**EXERCISE OBJECTIVE:** Copy the listing exactly, leaving out every picture.

[SUPPLIED DATA — start]

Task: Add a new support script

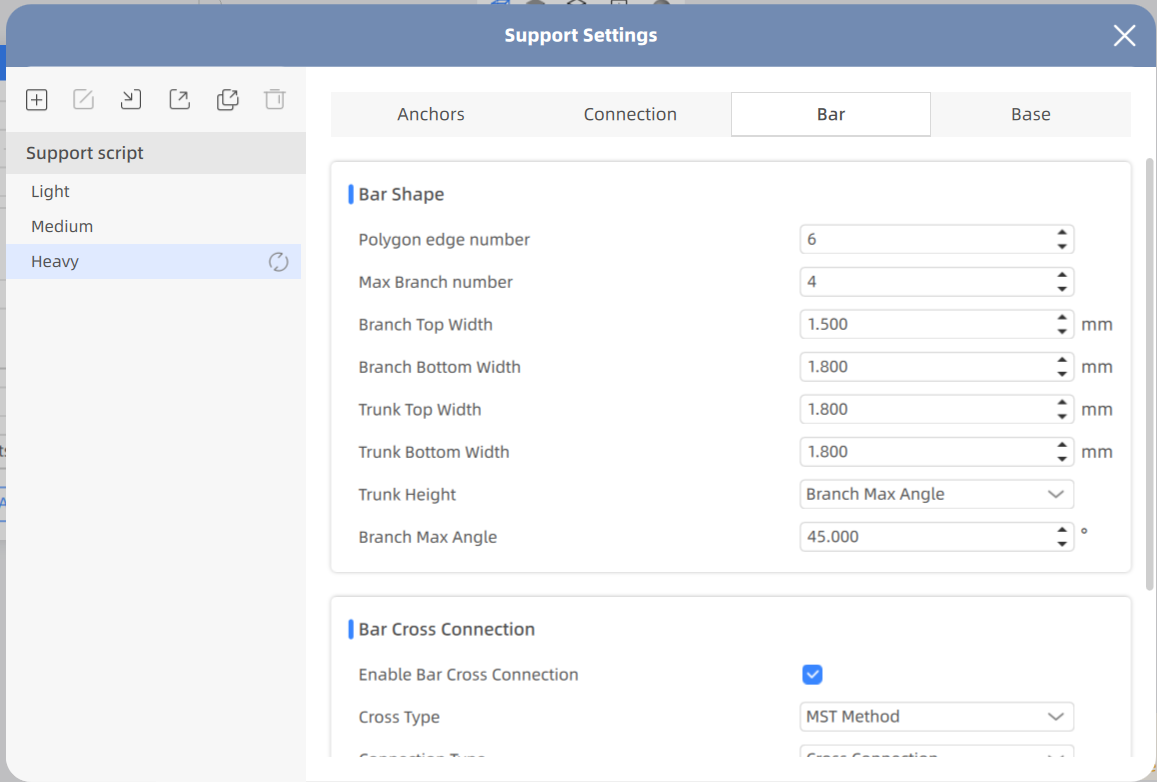Action: (37, 99)
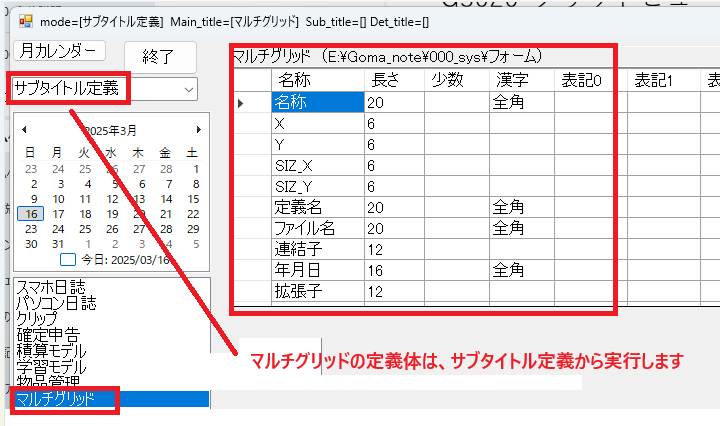Image resolution: width=720 pixels, height=426 pixels.
Task: Select the 拡張子 row length cell
Action: click(x=394, y=291)
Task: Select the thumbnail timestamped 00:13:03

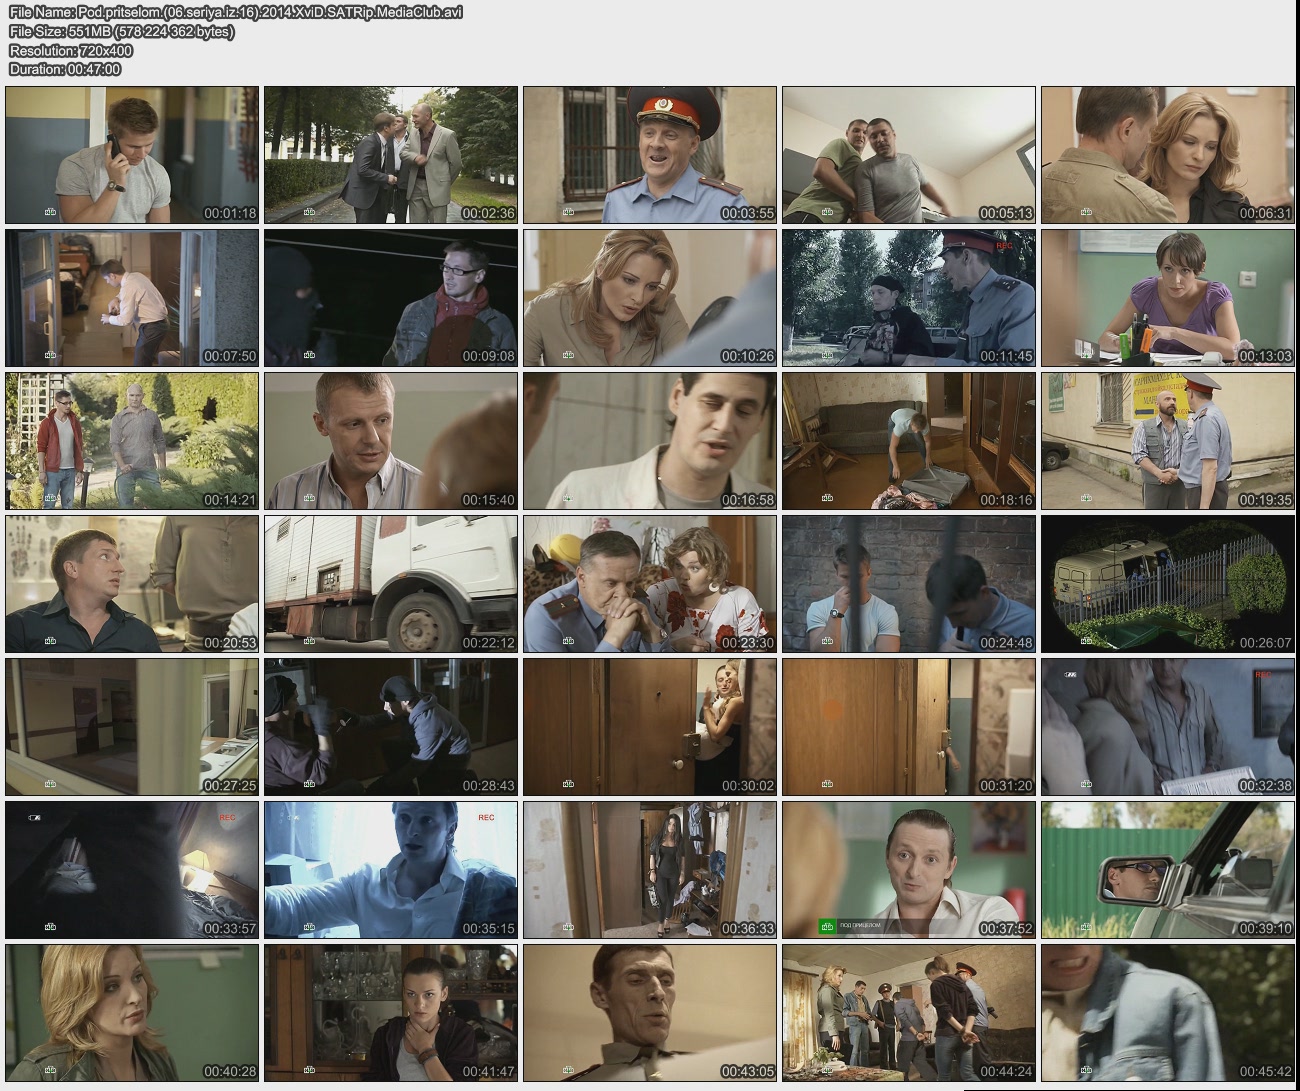Action: click(x=1168, y=298)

[SUPPLIED DATA — finish]

**SOLUTION FOR THIS TASK:**
Task: Add a new support script

Action: (37, 99)
Image resolution: width=720 pixels, height=426 pixels.
Task: Select the 拡張子 row length cell
Action: click(x=394, y=291)
Task: Select the thumbnail timestamped 00:13:03

Action: click(x=1168, y=298)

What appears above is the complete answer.